= Task input =

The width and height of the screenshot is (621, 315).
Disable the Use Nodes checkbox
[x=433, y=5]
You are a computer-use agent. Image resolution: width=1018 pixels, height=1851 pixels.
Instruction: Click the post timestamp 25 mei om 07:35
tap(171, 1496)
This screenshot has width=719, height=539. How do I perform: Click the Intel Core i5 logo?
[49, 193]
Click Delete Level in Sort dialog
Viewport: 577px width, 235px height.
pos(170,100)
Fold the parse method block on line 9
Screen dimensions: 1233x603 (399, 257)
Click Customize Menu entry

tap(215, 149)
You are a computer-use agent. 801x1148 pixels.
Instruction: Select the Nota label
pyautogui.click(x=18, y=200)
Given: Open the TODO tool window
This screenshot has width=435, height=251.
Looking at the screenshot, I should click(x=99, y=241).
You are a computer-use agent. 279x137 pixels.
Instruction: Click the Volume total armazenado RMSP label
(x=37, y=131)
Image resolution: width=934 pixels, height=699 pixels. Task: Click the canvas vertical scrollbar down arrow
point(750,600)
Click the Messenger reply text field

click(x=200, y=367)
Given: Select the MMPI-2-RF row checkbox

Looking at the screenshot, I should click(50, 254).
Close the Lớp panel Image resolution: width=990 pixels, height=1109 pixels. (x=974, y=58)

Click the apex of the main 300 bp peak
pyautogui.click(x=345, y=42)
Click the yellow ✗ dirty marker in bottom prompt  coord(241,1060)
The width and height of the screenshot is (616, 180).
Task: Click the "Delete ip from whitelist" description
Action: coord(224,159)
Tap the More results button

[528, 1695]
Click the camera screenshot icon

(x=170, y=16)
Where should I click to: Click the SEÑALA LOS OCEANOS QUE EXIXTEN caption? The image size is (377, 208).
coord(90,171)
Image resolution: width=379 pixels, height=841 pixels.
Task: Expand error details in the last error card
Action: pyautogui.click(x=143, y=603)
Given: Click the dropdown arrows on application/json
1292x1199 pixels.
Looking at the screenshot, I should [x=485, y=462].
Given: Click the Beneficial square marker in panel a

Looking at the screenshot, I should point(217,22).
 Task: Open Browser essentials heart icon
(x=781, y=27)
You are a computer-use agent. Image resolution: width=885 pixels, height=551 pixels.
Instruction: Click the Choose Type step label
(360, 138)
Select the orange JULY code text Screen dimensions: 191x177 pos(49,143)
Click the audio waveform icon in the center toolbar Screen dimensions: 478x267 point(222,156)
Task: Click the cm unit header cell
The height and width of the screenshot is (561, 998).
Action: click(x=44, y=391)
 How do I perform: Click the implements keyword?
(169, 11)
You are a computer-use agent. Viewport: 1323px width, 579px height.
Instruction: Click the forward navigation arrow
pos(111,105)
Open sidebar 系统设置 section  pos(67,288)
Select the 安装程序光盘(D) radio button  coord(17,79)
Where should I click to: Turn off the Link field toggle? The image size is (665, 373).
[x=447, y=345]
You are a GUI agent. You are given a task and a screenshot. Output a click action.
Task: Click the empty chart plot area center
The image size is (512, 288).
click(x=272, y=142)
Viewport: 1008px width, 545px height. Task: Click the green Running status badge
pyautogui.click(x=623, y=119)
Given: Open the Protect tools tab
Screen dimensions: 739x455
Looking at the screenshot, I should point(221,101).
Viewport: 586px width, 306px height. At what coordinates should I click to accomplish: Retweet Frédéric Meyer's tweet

= Exercise instructions =
Having read the entries, output all of them verbatim.

= Result for this task =
The width and height of the screenshot is (621, 315).
Disable the Use Nodes checkbox
[x=433, y=5]
You are a computer-use agent. Image resolution: width=1018 pixels, height=1851 pixels.
Instruction: Click the post timestamp 25 mei om 07:35
tap(171, 1496)
This screenshot has width=719, height=539. How do I perform: Click the Intel Core i5 logo?
[49, 193]
Click Delete Level in Sort dialog
Viewport: 577px width, 235px height.
pos(170,100)
Fold the parse method block on line 9
Screen dimensions: 1233x603 (399, 257)
Click Customize Menu entry

tap(215, 149)
You are a computer-use agent. 801x1148 pixels.
Instruction: Select the Nota label
pyautogui.click(x=18, y=200)
Given: Open the TODO tool window
This screenshot has width=435, height=251.
Looking at the screenshot, I should click(x=99, y=241).
You are a computer-use agent. 279x137 pixels.
Instruction: Click the Volume total armazenado RMSP label
(x=37, y=131)
Image resolution: width=934 pixels, height=699 pixels. Task: Click the canvas vertical scrollbar down arrow
point(750,600)
Click the Messenger reply text field

click(x=200, y=367)
Given: Select the MMPI-2-RF row checkbox

Looking at the screenshot, I should click(50, 254).
Close the Lớp panel Image resolution: width=990 pixels, height=1109 pixels. (x=974, y=58)

Click the apex of the main 300 bp peak
pyautogui.click(x=345, y=42)
Click the yellow ✗ dirty marker in bottom prompt  coord(241,1060)
The width and height of the screenshot is (616, 180).
Task: Click the "Delete ip from whitelist" description
Action: coord(224,159)
Tap the More results button

[528, 1695]
Click the camera screenshot icon

(x=170, y=16)
Where should I click to: Click the SEÑALA LOS OCEANOS QUE EXIXTEN caption? The image size is (377, 208).
coord(90,171)
Image resolution: width=379 pixels, height=841 pixels.
Task: Expand error details in the last error card
Action: pyautogui.click(x=143, y=603)
Given: Click the dropdown arrows on application/json
1292x1199 pixels.
Looking at the screenshot, I should [x=485, y=462].
Given: Click the Beneficial square marker in panel a

Looking at the screenshot, I should point(217,22).
 Task: Open Browser essentials heart icon
(x=781, y=27)
You are a computer-use agent. Image resolution: width=885 pixels, height=551 pixels.
Instruction: Click the Choose Type step label
(360, 138)
Select the orange JULY code text Screen dimensions: 191x177 pos(49,143)
Click the audio waveform icon in the center toolbar Screen dimensions: 478x267 point(222,156)
Task: Click the cm unit header cell
The height and width of the screenshot is (561, 998).
Action: click(x=44, y=391)
 How do I perform: Click the implements keyword?
(169, 11)
You are a computer-use agent. Viewport: 1323px width, 579px height.
Instruction: Click the forward navigation arrow
pos(111,105)
Open sidebar 系统设置 section  pos(67,288)
Select the 安装程序光盘(D) radio button  coord(17,79)
Where should I click to: Turn off the Link field toggle? The image size is (665, 373).
[x=447, y=345]
You are a GUI agent. You are given a task and a screenshot. Output a click action.
Task: Click the empty chart plot area center
The image size is (512, 288).
click(x=272, y=142)
Viewport: 1008px width, 545px height. Task: Click the green Running status badge
pyautogui.click(x=623, y=119)
Given: Open the Protect tools tab
Screen dimensions: 739x455
Looking at the screenshot, I should point(221,101).
Viewport: 586px width, 306px height. At what coordinates should I click to accomplish: Retweet Frédéric Meyer's tweet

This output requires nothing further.